AMD Radeon 6990 Review - Conclusions

Submitted by skipclarke on 8 March, 2011 - 21:07

Article Type: 


The AMD Radeon HD 6990 is a hell of a card. From a spec point of view, it slots right in between a pair of HD 6970's and HD 6950's. However, in many instances I find performance to be right in line with the HD 5970 CFX configuration, or a bit higher. This could be attributed to two reasons:

  • Increased efficiency of having dual GPUs on one board, and not needing to utilize the PCI-e bus to communicate.
  • Driver improvements between the 10.12 (Radeon HD 6900 release drivers) and the 11.3 Preview (Radeon HD 6990 release drivers).

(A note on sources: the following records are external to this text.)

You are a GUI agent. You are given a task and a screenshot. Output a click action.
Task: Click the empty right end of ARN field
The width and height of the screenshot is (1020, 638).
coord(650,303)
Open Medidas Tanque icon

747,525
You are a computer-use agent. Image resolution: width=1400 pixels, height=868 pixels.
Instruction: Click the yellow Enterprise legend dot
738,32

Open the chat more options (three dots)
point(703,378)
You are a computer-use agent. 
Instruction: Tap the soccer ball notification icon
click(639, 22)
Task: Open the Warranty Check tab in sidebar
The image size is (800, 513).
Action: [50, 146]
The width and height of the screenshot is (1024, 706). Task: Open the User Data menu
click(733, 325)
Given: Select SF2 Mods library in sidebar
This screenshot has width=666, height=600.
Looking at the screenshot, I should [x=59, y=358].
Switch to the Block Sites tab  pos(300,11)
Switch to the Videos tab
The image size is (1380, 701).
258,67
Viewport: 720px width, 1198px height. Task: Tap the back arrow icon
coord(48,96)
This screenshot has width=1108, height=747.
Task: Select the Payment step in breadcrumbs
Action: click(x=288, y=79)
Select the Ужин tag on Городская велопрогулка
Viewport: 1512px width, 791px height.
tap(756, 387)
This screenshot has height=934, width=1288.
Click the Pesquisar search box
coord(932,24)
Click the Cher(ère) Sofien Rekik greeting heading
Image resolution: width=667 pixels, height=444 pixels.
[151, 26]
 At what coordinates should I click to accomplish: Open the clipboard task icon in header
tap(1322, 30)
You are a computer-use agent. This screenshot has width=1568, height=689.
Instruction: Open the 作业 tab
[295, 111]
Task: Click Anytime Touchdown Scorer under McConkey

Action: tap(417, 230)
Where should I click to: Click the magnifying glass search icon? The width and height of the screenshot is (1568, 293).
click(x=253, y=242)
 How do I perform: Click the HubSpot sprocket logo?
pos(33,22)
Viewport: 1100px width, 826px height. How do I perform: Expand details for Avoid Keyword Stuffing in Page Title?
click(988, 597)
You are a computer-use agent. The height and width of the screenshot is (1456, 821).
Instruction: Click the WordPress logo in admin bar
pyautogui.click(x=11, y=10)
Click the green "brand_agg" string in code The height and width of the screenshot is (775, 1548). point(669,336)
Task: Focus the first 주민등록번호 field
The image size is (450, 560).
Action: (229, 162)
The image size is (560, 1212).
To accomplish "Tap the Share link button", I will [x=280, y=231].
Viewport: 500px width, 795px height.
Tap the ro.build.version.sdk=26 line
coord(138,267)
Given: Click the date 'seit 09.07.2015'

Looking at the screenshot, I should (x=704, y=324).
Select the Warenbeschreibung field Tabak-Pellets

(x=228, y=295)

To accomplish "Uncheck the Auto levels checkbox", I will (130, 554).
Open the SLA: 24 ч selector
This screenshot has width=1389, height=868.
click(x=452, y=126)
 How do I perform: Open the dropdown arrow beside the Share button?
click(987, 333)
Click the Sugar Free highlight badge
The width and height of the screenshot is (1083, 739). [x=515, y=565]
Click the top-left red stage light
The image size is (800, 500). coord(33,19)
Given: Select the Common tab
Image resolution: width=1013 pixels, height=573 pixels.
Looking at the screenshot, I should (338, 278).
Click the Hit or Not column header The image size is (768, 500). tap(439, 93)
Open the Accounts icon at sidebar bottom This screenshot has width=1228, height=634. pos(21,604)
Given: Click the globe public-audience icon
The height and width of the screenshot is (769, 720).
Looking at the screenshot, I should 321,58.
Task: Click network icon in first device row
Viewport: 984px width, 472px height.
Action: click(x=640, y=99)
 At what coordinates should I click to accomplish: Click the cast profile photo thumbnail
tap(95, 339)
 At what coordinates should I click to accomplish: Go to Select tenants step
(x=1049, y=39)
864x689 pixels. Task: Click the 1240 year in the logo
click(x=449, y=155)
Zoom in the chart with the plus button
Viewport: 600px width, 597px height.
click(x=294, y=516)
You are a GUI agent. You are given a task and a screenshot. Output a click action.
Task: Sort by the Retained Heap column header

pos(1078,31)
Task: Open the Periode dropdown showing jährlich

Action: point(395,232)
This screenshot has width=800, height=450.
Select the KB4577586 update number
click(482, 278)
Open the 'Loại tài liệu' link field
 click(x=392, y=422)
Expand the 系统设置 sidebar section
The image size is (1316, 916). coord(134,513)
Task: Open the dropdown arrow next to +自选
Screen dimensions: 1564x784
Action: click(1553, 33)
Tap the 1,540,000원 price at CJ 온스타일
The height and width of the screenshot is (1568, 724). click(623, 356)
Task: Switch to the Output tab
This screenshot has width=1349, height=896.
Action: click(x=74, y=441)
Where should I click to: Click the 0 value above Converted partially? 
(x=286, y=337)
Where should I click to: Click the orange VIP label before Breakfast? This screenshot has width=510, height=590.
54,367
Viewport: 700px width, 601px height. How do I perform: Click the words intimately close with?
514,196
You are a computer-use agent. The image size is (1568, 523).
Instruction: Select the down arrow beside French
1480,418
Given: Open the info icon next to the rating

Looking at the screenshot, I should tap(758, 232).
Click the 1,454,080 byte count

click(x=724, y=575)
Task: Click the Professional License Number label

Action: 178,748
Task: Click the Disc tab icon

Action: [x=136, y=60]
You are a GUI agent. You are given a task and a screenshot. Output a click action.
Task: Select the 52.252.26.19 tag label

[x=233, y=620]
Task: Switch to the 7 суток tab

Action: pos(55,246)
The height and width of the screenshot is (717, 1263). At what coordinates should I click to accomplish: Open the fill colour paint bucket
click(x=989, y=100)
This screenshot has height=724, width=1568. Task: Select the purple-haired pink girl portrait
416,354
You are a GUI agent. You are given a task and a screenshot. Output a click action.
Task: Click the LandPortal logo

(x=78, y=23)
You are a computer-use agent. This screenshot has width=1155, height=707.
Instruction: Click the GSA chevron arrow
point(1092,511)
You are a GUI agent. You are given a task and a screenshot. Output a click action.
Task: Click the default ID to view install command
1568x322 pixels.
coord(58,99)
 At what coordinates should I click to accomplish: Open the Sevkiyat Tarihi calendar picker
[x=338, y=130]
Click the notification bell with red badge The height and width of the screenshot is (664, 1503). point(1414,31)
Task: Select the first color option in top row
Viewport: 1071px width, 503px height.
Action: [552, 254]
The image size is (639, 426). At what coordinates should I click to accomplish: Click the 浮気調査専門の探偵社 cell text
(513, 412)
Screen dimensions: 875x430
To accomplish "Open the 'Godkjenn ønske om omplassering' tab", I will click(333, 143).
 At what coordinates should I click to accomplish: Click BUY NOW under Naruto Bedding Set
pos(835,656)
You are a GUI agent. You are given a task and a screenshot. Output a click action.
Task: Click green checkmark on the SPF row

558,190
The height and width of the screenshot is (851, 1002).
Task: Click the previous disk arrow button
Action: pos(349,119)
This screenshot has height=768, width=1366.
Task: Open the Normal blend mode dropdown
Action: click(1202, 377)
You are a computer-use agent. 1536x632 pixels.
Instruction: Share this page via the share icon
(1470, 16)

The card is a bit cheaper than a pair of 6970's, and comes with a handful of adapters. If the 6970's drop in price and/or you don't need the adapaters, then the value proposition can change. I don't have formal noise and temperature testing. However, in my subjective testing (comfort level in my office during testing and gaming), it runs quieter and cooler than the pair of 6970's cards, and pulls less power (according to the specs). If you're in the market for a high-end CFX setup, then the Radeon HD 6990 is an excellent choice.

If already have a Radeon HD 5970 Dual-GPU and were "watching and waiting" to upgrade - the Radeon HD 6990 is a significant performance increase, and is a worthy successor. If you have been running a 5x1-Portrait setup on one or two Eyefinity6 cards, you need to upgrade as well. The performance improvements and updated feature set are big step forward.

Final Thoughts

If you are running a single widescreen setup, any of the high-end GPUs is overkill. Indeed, the Radeon HD 6990 would be the overkill poster-child. The Radeon HD 6990 does provide Eyefinity performance on part with the HD 6970 or HD 6950 in CFX. However, if you truly want to make use of that horsepower, you need to ensure your CPU is up to the task.

The Radeon HD 6990 is a great addition to the Radeon 6900 series. It builds upon the price/performance ratio pedigree established by the 5800, 6800 and 6900 series - and that is a good thing. I'm glad that AMD has finally released their Dual-GPU part, and I'm glad that they have released their 5x1-Portrait part. I'm ecstatic that they are the same board.

The board does support QuadFire, and according to their press deck AMD appears to have mature drivers. Review samples were scarce, so I wasn't able to test dual cards. However, I'm not sure I would even be able to take advantage of them. My Core i7-920 would be significantly underpowered considering the AMD QuadFire testing used an i7-980X.

Additionally slapping two 375W cards on my 1000W Corsair power supply might just knock it out. You're pulling 750W just with the GFX, and that leaves only 250W. Subtract a 130W CPU and you're left with 120W for drives, RAM and motherboard. I'm thinking I'd have to upgrade to a 1200W power supply to go QuadFire.